The reason you don’t want to spend all the way up to your credit limit is simple: the amount of available credit you have makes a big impact on your credit score. Your credit score is calculated using several factors. Payment history, amount owed, length of credit history, types of credit used: all of them make up your total score. Credit scores range from 300 to 850, and a good or excellent score is in the high 700s or 800s. The only thing that matters to your score more than how much available credit you have is your payment history.
To remember how much your balance matters to your credit score, and how much you should spend, remember the number 30. Your amount of available credit counts for 30% of your score, and it’s best to keep your credit card balance at 30% of your limit. (Ten percent is even better.)
That means even though your credit limit is $300 (using the example above), you should try to keep your balance below $90 – or even $30. No, that isn’t very much, but if you are smart about using your card, your credit score will soon improve and your limit will be lifted. After you have had your card for a few months, you can always call and ask to have a higher credit limit.

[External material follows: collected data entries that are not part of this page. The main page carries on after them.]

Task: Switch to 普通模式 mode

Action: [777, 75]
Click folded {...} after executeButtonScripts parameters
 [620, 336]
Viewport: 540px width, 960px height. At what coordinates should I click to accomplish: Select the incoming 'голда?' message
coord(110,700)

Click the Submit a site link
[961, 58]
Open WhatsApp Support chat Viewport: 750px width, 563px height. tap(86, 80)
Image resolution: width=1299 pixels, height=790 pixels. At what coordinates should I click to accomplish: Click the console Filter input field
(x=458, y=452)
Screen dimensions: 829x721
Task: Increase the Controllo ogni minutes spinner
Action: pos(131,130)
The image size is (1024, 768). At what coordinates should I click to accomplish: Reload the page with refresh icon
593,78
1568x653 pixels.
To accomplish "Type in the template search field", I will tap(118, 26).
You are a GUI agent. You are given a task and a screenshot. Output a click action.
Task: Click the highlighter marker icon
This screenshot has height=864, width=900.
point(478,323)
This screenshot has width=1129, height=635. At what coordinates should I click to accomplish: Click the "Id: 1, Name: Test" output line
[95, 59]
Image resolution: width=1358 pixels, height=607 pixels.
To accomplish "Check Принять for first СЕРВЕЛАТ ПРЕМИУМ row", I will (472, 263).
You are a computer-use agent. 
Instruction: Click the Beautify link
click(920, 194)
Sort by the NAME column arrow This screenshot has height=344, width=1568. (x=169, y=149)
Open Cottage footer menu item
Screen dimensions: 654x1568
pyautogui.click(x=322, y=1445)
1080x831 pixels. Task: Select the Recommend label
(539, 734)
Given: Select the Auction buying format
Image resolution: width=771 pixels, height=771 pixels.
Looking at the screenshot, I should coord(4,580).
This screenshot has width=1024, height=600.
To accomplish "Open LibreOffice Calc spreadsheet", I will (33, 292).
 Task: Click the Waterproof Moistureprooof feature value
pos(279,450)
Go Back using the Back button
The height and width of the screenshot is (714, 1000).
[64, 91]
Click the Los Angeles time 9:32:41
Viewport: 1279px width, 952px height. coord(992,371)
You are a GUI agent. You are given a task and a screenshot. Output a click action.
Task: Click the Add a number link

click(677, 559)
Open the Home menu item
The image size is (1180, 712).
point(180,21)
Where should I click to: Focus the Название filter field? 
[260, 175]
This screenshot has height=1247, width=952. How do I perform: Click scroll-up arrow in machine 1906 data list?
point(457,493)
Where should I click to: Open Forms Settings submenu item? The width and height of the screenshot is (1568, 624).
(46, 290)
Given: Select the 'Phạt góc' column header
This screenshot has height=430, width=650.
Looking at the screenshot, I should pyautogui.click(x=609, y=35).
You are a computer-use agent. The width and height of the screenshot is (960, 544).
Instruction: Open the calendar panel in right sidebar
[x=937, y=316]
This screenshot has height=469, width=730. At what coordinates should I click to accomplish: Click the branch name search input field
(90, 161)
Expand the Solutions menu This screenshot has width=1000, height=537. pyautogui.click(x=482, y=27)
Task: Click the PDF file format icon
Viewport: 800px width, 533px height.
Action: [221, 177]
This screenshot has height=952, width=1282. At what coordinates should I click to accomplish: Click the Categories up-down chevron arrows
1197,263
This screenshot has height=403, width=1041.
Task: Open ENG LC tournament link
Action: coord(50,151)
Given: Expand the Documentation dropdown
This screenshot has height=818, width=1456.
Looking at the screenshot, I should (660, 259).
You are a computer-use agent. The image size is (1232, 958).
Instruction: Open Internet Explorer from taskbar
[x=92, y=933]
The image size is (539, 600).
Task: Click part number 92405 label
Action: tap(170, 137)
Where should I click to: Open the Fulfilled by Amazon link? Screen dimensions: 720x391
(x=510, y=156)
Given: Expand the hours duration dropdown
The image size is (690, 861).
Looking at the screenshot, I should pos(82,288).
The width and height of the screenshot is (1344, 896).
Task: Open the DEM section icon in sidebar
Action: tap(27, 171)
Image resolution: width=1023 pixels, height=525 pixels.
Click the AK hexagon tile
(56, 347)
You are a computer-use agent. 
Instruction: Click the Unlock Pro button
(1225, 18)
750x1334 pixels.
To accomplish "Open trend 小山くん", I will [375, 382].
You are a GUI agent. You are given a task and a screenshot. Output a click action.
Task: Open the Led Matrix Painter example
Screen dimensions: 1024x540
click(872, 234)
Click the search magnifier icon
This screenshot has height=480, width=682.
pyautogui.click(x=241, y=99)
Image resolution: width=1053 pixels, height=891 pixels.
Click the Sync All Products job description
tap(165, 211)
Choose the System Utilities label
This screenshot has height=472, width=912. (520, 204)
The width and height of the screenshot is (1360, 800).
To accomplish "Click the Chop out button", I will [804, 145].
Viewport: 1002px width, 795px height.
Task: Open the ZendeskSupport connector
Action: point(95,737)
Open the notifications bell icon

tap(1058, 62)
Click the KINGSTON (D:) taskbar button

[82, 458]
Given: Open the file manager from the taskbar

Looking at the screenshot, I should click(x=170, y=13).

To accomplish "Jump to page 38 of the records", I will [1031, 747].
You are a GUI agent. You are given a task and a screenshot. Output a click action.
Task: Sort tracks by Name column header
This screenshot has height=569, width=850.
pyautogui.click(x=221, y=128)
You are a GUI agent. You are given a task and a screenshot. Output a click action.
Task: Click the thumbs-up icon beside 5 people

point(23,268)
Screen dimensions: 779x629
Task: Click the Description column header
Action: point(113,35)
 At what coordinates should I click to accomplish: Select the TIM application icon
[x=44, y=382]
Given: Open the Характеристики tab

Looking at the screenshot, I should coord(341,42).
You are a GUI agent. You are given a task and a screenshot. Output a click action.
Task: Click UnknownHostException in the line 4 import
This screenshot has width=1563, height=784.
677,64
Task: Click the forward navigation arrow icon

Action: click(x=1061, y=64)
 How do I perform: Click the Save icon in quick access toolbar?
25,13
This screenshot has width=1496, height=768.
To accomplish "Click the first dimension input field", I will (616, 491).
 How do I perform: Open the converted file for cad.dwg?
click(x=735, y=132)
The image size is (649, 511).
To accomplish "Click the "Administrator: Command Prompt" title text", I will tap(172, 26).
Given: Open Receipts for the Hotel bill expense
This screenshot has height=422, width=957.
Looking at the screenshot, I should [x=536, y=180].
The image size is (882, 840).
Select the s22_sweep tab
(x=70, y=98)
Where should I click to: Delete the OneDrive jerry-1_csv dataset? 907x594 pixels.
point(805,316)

Once it is lifted, and as your credit history gets longer and your credit score rises, remember the 30% rule. The first time you are given a credit card with a $30,000 limit, you might feel like you have thousands of dollars burning a hole in your pocket. But you don’t. Thirty thousand dollars of credit is not the same thing as $30,000 in the bank. If you don’t have it in your bank account, don’t charge it on your credit card.
So, actually, the title of this article is not true. You shouldn’t really forget about your credit limit. Going over it can be expensive, to the tune of an average over-the-limit fee of $35. But you should not think of your credit limit as how much you can afford to spend. Maxing out your credit score is bad for your credit score and can be stressful for you, if you cannot pay off your balance in full each month.